▶ _About this task_: Select and copy out every line in the records containing "screenshot".

▶ _Supplied data_:
-- Opening Marker --

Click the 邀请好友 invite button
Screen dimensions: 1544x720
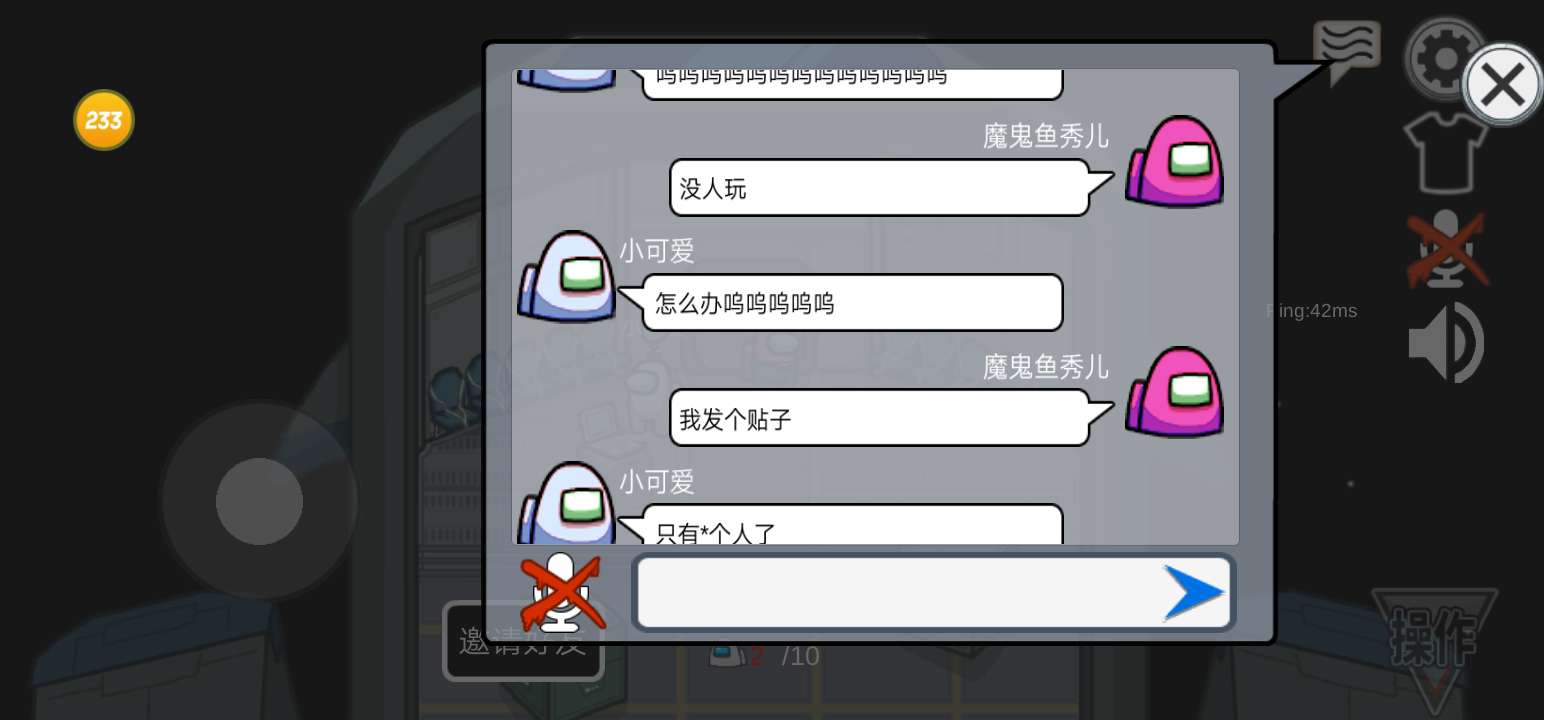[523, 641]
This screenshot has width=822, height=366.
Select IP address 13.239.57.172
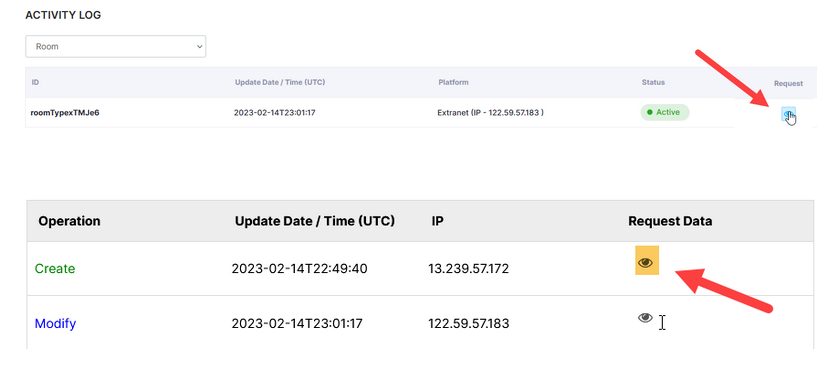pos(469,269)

-- Closing Marker --
-- Opening Marker --

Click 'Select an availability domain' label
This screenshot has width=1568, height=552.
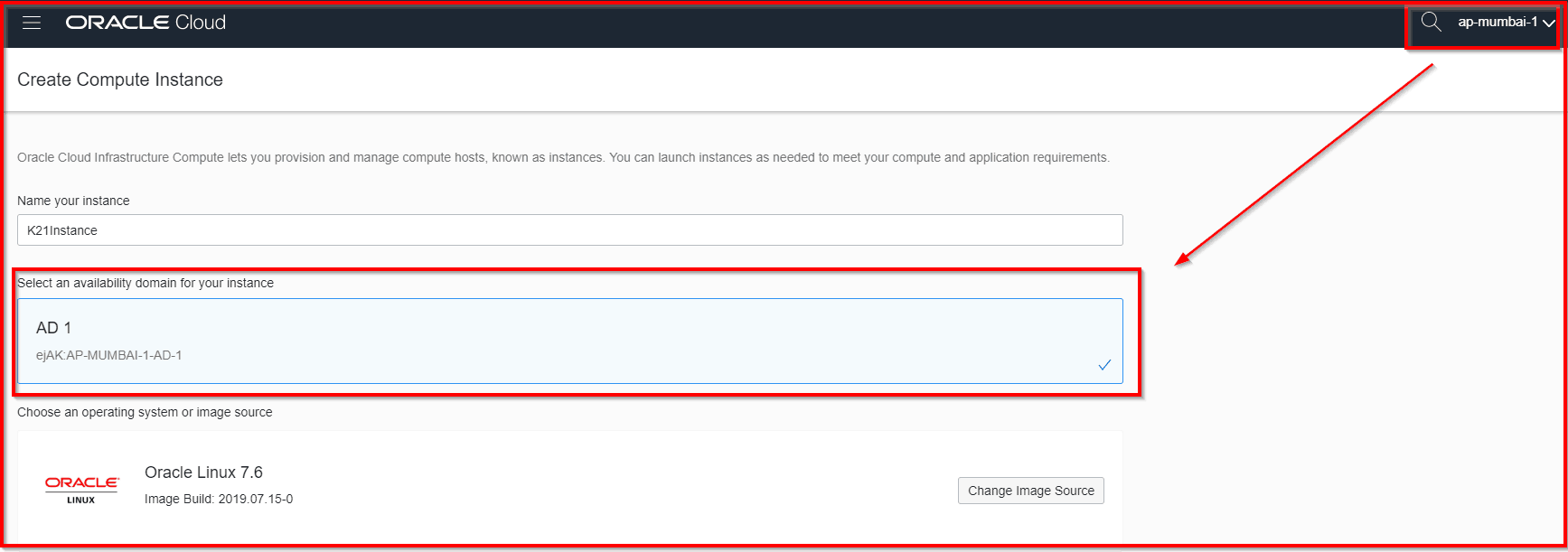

-- Closing Marker --
-- Opening Marker --

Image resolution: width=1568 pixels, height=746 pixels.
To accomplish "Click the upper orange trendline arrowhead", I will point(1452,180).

-- Closing Marker --

▶ _Problem solution_:
This screenshot has width=822, height=366.
This screenshot has width=1568, height=552.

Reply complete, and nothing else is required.